■ Problem to work on
Copy word for word the lines in the data below, from the line holding "Given: Select item ID 008642-74-86" through the line holding "point(1139,151)", both included.

Data for locating text and elements
[Start]
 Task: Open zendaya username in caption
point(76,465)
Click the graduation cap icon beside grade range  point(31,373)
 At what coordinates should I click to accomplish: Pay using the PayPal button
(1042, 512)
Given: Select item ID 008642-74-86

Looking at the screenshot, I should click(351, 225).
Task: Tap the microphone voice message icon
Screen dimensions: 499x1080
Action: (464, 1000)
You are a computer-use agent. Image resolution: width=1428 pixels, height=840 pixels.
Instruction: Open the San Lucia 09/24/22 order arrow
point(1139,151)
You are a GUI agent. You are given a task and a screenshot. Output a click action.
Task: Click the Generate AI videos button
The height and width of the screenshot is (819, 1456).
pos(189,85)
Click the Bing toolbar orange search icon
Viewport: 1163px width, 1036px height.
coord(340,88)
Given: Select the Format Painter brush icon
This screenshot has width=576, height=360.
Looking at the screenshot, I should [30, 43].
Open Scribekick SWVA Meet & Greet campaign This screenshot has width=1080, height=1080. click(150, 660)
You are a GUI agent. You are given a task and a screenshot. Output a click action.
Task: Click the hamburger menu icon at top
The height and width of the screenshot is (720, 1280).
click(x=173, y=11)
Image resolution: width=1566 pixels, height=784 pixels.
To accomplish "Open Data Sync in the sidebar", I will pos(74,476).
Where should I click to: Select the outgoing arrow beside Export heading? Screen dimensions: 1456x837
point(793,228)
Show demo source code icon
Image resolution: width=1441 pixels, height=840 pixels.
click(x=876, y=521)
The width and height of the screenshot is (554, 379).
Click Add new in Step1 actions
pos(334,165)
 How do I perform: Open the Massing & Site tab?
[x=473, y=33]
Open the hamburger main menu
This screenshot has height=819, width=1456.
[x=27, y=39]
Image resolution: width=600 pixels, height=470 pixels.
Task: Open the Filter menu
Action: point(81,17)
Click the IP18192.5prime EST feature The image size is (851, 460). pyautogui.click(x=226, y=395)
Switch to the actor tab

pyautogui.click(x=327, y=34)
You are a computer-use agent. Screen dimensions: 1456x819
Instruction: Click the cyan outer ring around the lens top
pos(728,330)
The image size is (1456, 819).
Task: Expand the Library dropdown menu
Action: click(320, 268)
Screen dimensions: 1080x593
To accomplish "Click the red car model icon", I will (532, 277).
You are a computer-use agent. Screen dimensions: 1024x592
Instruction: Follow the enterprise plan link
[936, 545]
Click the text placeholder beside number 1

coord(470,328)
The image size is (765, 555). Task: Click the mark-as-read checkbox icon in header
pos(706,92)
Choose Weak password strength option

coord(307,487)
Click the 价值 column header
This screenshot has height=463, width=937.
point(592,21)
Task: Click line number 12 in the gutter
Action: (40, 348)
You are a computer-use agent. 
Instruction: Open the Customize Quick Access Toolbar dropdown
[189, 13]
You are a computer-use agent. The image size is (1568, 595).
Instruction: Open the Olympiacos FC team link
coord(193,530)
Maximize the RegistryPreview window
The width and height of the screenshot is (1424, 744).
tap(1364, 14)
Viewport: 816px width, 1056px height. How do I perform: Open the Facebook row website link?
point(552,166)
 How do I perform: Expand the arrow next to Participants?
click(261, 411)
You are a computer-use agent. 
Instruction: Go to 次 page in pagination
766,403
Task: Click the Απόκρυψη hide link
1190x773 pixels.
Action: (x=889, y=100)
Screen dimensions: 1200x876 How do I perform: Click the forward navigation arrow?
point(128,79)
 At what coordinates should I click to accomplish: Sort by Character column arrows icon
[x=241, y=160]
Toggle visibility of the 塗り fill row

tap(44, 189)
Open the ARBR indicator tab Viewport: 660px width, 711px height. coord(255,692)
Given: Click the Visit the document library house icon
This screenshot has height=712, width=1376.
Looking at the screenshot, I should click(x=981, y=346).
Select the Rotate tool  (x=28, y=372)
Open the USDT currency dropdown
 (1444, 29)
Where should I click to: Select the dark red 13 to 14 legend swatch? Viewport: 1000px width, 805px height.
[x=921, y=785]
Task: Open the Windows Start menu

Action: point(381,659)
[End]
■ Answer to this task
Given: Select item ID 008642-74-86

Looking at the screenshot, I should click(351, 225).
Task: Tap the microphone voice message icon
Screen dimensions: 499x1080
Action: (464, 1000)
You are a computer-use agent. Image resolution: width=1428 pixels, height=840 pixels.
Instruction: Open the San Lucia 09/24/22 order arrow
point(1139,151)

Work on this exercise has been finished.